== Required action ==
Scan the records below for the line with "The height and" and the line with "The image size is (1568, 525).". Repeat those two lines and every line between them exactly, and nothing else.

== Task data ==
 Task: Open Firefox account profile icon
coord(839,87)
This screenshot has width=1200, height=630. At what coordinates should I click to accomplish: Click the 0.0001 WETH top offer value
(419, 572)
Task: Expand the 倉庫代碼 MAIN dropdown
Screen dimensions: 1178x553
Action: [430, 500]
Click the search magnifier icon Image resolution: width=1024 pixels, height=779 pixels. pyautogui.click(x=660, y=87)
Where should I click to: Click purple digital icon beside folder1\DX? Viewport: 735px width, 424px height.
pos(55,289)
...
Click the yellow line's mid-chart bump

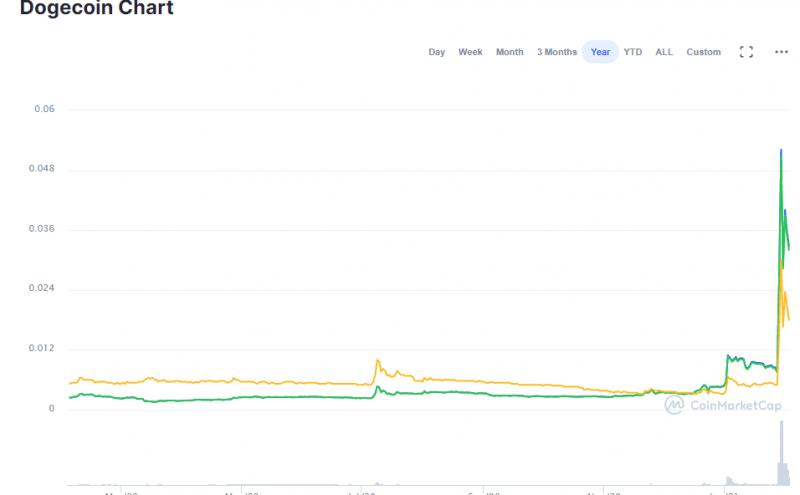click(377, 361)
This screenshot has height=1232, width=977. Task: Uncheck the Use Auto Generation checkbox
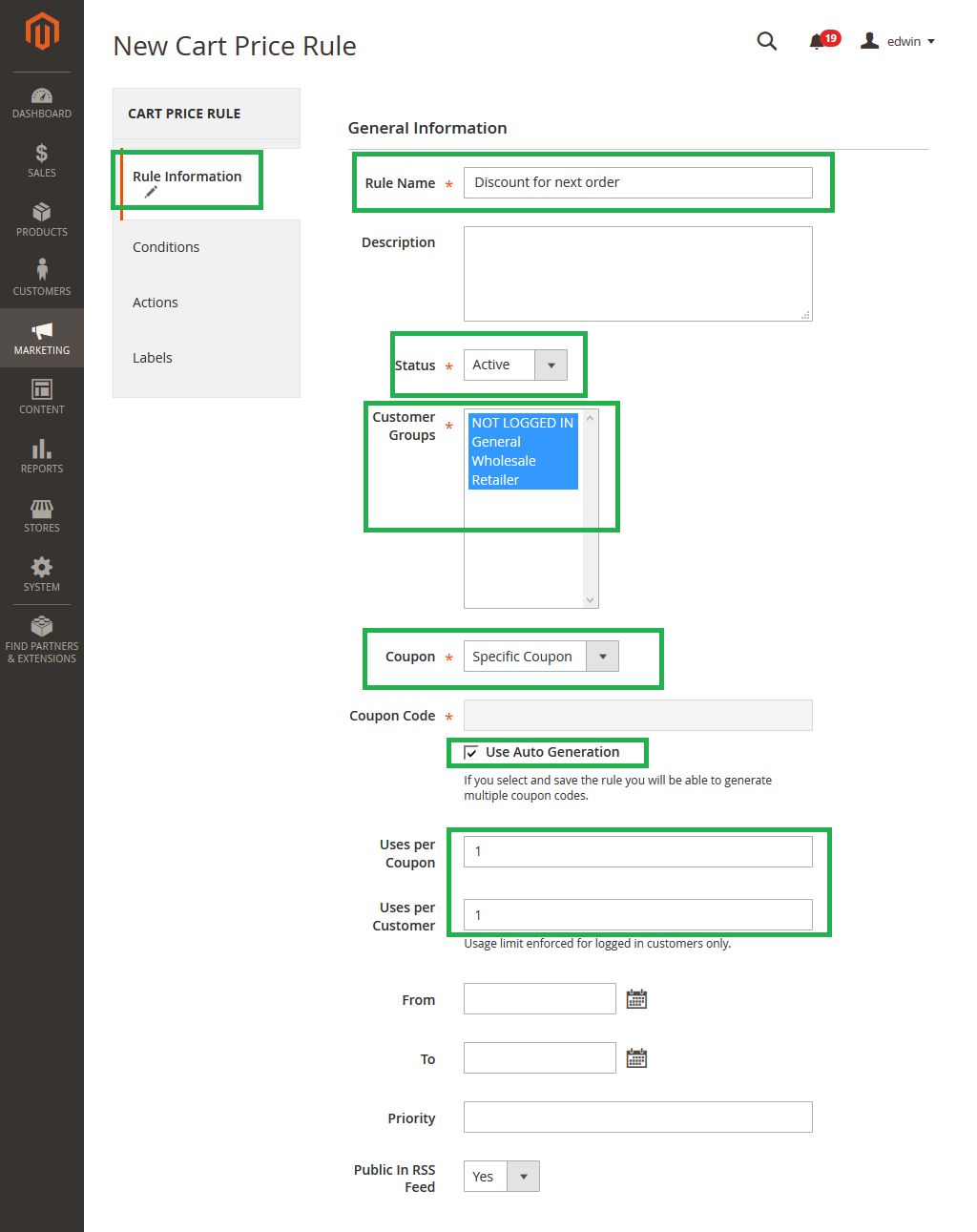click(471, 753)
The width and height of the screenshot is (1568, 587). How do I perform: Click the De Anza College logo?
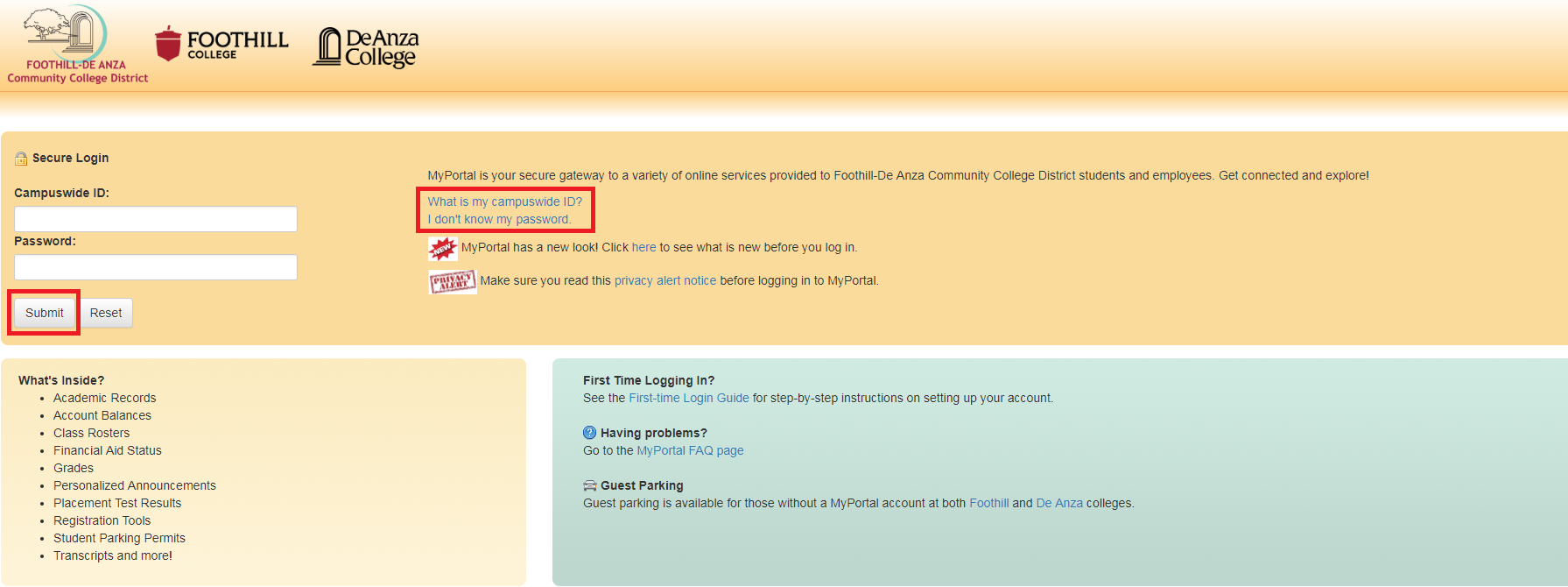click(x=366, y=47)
--
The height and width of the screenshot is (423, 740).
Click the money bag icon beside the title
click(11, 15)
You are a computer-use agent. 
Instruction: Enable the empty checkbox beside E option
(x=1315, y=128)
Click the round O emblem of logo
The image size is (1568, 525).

== Expected answer ==
The height and width of the screenshot is (423, 740).
Click the money bag icon beside the title
click(11, 15)
You are a computer-use agent. 
Instruction: Enable the empty checkbox beside E option
(x=1315, y=128)
Click the round O emblem of logo
The image size is (1568, 525).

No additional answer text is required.